In the records below, switch "link" to "shortcut" in the lines from the line with "Open the Gmail link" to the line with "Select the Skip All Breakpoints icon". Return only those lines, otherwise unchanged, and omit the pictures.
# Start of Data supplied
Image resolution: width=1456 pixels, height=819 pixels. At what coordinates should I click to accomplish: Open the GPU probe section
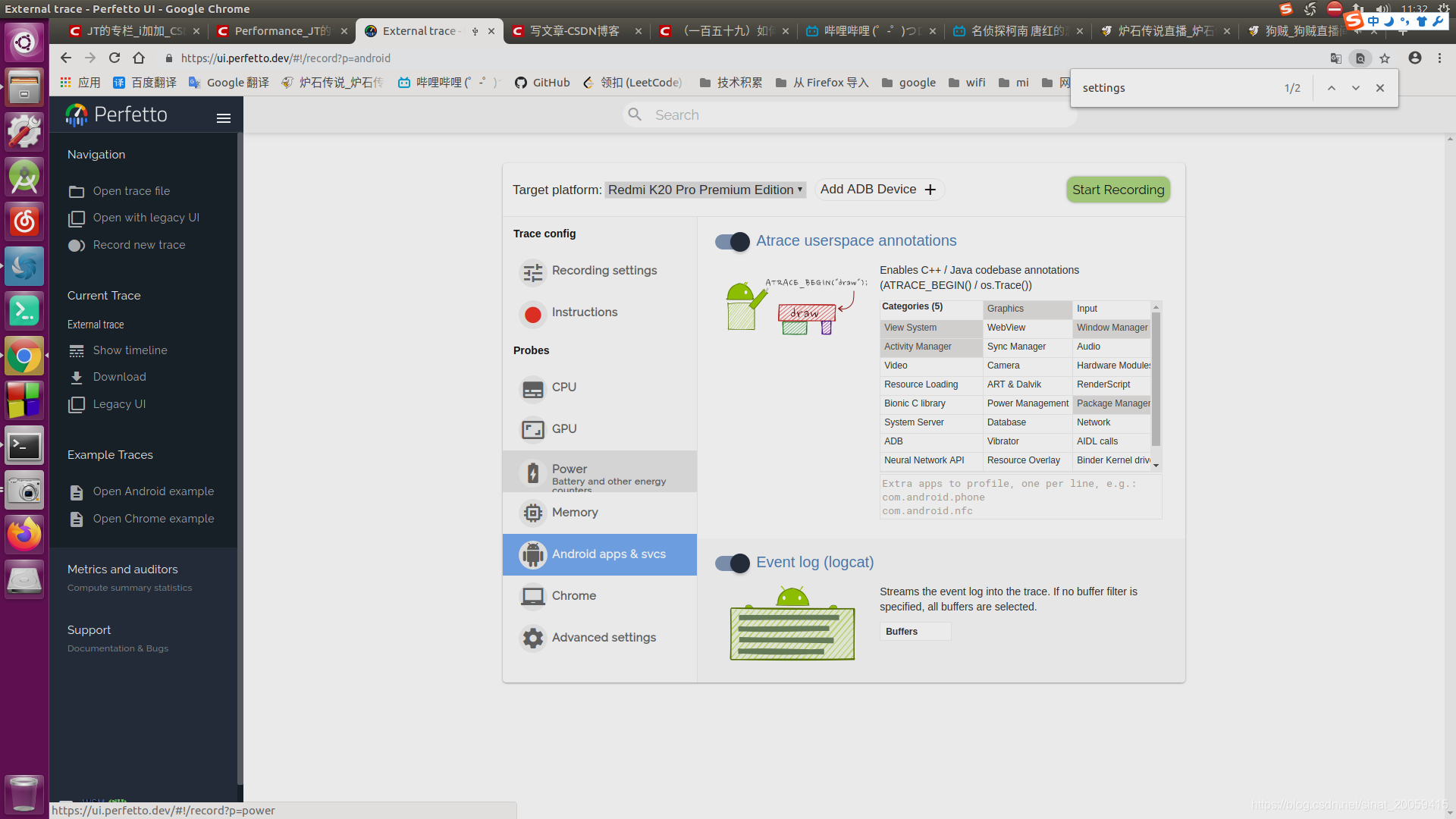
# End of Data supplied
# Start of Data supplied
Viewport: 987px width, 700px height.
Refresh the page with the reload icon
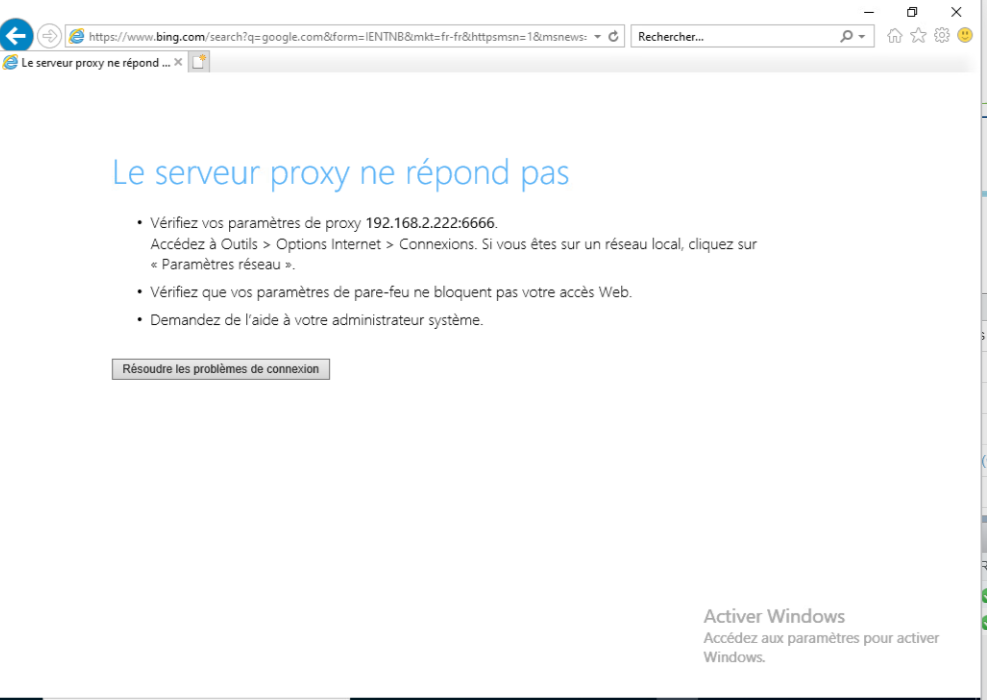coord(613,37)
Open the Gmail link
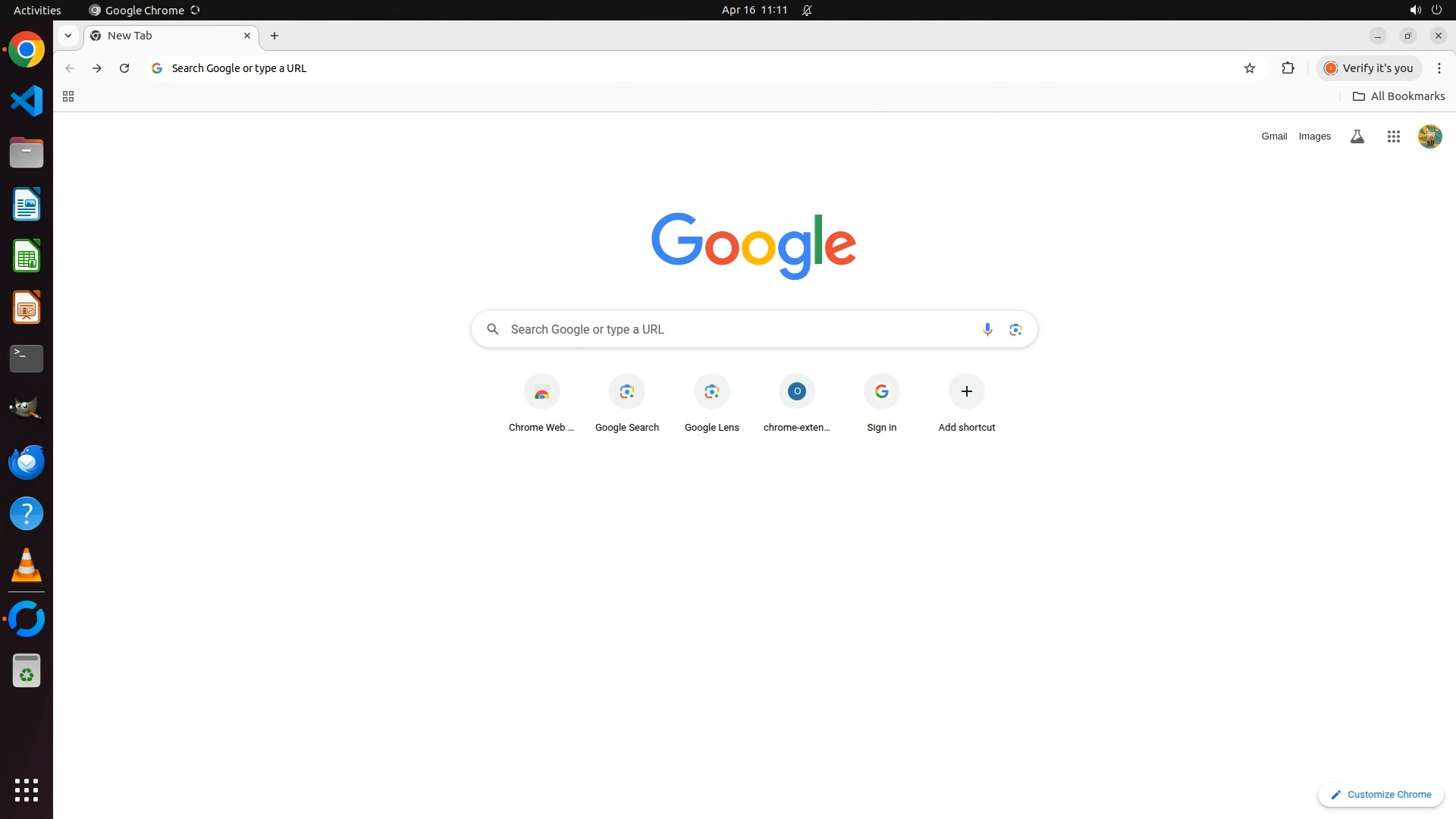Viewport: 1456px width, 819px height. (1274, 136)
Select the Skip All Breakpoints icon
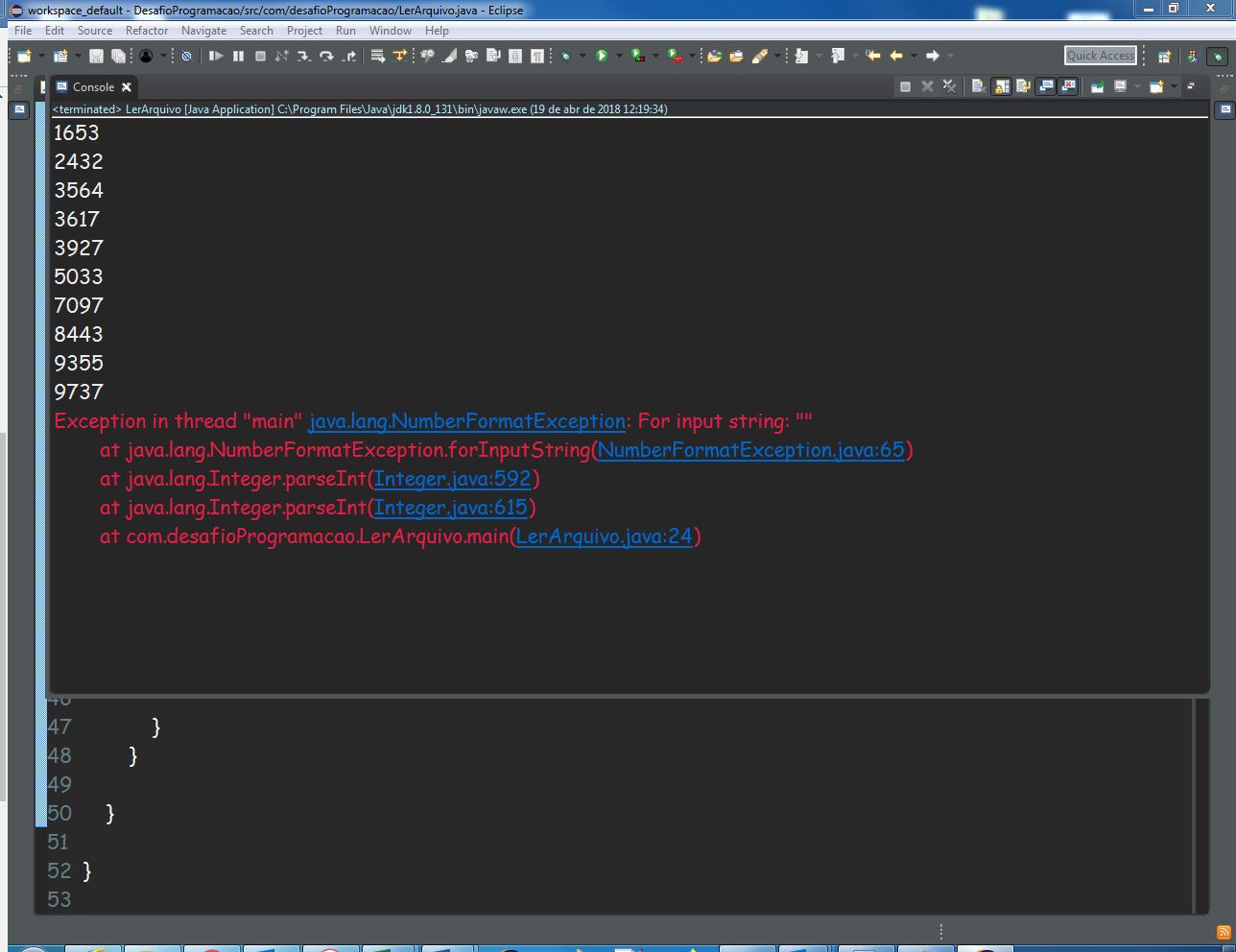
# End of Data supplied
▸ **Reply to the exercise**:
Open the Gmail shortcut
Viewport: 1456px width, 819px height. (1274, 136)
Select the Skip All Breakpoints icon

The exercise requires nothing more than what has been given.